(Stored data)
________________________

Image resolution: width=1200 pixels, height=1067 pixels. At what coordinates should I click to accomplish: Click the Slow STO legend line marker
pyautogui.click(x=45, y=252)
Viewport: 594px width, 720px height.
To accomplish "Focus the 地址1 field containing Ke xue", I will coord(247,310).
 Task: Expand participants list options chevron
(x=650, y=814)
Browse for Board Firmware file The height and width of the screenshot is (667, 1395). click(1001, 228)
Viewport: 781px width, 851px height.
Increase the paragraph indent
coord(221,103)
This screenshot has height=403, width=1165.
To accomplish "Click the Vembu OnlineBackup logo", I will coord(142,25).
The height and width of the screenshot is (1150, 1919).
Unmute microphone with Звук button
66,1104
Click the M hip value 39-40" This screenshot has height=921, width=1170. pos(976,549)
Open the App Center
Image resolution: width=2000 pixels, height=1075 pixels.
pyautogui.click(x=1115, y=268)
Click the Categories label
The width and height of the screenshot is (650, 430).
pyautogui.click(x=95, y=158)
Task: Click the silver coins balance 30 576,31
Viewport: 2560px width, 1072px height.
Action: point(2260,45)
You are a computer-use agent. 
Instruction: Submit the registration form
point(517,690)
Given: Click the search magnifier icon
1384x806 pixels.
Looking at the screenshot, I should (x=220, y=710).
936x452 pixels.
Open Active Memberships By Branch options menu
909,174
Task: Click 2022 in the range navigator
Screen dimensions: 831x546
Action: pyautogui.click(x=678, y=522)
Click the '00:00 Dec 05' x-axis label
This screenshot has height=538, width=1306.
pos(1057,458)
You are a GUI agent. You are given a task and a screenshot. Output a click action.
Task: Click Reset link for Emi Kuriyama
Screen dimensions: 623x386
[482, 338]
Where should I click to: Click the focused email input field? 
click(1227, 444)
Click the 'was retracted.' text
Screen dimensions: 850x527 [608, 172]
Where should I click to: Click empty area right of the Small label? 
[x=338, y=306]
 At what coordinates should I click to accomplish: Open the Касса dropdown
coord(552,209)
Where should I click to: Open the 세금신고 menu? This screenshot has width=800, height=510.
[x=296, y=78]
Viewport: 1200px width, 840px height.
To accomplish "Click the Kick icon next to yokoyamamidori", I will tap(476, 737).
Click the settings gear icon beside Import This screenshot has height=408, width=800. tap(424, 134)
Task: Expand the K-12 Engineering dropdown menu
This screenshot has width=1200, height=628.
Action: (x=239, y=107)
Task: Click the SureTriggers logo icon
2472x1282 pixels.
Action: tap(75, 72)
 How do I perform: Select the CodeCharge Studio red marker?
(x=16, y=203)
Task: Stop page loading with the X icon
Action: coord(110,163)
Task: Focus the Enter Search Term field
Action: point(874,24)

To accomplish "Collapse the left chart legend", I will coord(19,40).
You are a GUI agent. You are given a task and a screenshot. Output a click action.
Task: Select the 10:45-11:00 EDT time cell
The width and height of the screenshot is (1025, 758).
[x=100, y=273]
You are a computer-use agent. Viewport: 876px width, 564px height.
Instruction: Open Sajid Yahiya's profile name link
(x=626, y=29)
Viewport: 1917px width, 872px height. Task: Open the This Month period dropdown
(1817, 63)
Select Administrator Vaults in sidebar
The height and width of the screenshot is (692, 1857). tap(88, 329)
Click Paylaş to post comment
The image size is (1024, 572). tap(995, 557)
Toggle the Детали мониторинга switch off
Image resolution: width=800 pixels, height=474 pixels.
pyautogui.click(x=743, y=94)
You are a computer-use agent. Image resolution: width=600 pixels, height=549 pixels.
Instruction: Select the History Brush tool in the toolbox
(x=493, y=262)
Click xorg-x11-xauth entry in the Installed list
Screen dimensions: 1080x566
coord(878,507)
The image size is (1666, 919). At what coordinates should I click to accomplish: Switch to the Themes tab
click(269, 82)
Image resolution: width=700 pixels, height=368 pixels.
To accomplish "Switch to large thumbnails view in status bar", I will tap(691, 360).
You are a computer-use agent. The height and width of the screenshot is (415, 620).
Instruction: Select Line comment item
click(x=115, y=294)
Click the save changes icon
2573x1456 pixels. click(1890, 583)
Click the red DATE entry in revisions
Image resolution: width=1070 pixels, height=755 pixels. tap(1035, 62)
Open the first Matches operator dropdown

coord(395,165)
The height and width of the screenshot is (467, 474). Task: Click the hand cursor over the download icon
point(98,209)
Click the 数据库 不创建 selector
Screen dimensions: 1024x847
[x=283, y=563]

________________________

Required action: From the data above, report how many lines hold the word "computer", answering with the number by itself.

Response to this task: 4